The next two recommendations address reproducibility. Given that so many factors can affect QIA performance, it is imperative that laboratories specifically evaluate reproducibility in their particular conditions. A key part of most current systems is manual selection of regions of interest (ROIs) for automated analysis. Laboratories are encouraged to develop procedures for standardized procedures for selection of ROIs which can be used for training and competency assessment of operators, including pathologists. It is important to develop these procedures prior to performing the method validation studies since those studies should reflect real-world usage of the system.
The guidelines also address how to handle changes to a QIA system that might have clinical impact, which is something that may not always be considered before implementing a new system. Another helpful table lists seven types of changes and gives guidance on appropriate actions to take. Most types of changes listed require revalidation, which is an important point since revalidations require planning to execute well and laboratories may want to customize their revalidation to account for different types of changes to the system.
Another area which the guidelines address is the retention of QIA results and algorithm metadata. This is a complex issue given all the potential types of metadata that can be generated. While the paper does not provide definitive recommendations in this area, it does provide a good background regarding the issues and options available to laboratories, including a matrix of storage options. The question of cloud-based storage is briefly mentioned, but no recommendations are given as that is a complex topic beyond the scope of the guidelines. However, the paper does specifically state that the guidelines make no recommendations which would prohibit the use of such storage. Given that cloud-based storage is available and being used for other clinical data I see no reason why it could not be used for QIA data storage as well, as long as relevant institutional and governmental security and privacy requirements are met.
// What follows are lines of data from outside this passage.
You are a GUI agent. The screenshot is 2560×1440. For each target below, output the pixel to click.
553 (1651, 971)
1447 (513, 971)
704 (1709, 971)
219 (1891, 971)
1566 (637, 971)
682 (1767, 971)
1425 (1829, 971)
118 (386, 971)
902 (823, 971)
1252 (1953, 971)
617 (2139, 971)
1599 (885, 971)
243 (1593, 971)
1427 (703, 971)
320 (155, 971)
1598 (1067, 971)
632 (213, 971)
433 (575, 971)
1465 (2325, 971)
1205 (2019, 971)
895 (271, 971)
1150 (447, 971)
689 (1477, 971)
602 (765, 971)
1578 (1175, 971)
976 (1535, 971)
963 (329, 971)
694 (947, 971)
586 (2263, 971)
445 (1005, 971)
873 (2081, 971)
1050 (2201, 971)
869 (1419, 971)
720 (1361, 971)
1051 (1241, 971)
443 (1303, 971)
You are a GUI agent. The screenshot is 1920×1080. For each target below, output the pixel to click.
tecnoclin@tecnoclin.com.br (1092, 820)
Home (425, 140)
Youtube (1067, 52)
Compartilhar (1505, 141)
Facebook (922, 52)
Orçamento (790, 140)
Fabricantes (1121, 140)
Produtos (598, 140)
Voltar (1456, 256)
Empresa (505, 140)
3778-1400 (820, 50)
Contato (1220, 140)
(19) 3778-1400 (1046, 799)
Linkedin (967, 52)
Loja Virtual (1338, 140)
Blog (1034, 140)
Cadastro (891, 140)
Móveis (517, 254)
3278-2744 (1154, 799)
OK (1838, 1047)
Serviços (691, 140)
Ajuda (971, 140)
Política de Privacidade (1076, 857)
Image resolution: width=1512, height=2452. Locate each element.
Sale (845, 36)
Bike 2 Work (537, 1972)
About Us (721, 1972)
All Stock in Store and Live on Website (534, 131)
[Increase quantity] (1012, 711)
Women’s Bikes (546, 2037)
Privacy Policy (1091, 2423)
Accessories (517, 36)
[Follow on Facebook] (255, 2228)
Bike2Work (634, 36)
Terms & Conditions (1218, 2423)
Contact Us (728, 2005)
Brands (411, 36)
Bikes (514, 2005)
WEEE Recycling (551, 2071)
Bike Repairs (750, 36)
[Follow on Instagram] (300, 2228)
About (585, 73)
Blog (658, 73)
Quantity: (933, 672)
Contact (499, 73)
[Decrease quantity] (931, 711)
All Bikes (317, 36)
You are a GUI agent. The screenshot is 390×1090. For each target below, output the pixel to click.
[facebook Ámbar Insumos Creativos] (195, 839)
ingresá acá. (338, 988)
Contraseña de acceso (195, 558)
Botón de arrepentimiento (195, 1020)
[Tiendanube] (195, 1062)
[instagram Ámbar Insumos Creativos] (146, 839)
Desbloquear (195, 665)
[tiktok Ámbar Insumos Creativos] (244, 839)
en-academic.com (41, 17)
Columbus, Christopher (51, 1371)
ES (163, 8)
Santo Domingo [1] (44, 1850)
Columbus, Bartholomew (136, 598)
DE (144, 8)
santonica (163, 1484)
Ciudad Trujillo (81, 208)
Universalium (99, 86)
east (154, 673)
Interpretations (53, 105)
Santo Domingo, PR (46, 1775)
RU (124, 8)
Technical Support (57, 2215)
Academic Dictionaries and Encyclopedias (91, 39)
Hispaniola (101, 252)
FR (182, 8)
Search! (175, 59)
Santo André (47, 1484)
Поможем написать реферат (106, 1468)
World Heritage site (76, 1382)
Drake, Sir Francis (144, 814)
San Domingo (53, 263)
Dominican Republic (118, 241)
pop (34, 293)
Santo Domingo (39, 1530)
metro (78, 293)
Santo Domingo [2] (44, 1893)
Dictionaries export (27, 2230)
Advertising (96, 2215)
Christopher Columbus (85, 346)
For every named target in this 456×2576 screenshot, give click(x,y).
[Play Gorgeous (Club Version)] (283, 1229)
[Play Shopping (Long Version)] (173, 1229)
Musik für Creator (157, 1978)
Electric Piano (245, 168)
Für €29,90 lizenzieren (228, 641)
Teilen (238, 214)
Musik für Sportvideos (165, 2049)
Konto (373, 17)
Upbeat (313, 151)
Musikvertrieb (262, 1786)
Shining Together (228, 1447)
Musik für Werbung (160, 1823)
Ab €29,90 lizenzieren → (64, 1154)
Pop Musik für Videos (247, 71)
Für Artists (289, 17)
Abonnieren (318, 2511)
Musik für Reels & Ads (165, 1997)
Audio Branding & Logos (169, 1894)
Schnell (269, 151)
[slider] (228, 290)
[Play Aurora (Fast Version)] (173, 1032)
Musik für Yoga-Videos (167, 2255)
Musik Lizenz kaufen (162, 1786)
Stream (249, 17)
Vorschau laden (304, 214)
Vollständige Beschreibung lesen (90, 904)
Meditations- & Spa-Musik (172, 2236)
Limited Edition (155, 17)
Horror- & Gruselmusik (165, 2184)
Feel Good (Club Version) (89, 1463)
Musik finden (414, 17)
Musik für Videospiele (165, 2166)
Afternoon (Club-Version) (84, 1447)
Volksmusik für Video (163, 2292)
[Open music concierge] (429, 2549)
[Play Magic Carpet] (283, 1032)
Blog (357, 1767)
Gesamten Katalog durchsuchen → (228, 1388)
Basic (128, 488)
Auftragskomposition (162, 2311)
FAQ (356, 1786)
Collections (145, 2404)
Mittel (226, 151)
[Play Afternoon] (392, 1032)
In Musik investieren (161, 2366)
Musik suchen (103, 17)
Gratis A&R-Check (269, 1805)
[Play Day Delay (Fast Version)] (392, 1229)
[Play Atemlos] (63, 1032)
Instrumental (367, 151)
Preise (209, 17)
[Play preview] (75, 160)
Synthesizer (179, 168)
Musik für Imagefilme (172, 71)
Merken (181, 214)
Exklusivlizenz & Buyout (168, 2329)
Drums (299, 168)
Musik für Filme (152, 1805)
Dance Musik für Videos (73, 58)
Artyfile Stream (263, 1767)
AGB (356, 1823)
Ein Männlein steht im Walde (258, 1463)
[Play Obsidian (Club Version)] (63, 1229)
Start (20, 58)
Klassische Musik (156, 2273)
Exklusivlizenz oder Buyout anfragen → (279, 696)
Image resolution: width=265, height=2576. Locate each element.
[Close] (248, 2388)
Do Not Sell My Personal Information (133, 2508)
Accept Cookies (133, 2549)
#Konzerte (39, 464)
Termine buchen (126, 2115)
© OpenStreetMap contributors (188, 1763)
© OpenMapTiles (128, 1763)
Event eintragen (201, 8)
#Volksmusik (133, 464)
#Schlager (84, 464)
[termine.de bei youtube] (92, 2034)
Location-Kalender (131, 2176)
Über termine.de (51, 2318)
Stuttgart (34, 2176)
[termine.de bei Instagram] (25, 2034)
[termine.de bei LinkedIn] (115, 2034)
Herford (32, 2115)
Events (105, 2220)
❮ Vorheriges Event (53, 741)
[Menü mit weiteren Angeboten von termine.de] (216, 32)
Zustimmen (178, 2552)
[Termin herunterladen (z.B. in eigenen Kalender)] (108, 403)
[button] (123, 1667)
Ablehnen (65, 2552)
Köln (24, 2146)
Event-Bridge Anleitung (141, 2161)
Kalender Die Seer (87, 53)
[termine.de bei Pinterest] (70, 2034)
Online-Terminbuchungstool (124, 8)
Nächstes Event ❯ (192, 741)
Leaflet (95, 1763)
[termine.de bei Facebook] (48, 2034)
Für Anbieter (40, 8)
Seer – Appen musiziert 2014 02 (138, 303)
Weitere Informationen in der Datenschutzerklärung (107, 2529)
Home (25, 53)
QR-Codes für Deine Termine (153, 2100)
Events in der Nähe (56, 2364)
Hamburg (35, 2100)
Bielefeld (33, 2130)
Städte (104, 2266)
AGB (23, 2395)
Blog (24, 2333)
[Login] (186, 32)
The topic of data retention and storage should be considered carefully prior to implementing a QIA system.
The final two statements concern the role and responsibilities of pathologists in the QIA process. The first statement simply states that, similar to other areas of laboratory oversight, the pathologist who oversees HER2 QIA should have appropriate expertise. The next statement is more specific and concerns the pathologist who finalizes a HER2 QIA report. That pathologist needs to be knowledgeable regarding the QIA system and “visually verify” three aspects. First, that the correct ROI was used; second, that the algorithm annotated image is acceptable; and finally, that the image analysis results are acceptable. These last two points emphasize that even though a QIA system may seem like a hands-off black box, the pathologist is a vital part of the overall process and can recognize situations where the results may not be reliable, such as when IHC staining is unacceptable or when inappropriate areas have been selected for analysis.
Overall, these guideline statements and commentary provide a much-needed consideration of how to perform clinical image analysis well. The availability of this guidance should help more laboratories utilize QIA, a desirable outcome given that at least one study has shown that QIA is a superior alternative to manual biomarker scoring in breast cancer. While this publication specifically addressed HER2 IHC QIA, most of the points are widely applicable to other similar QIA processes.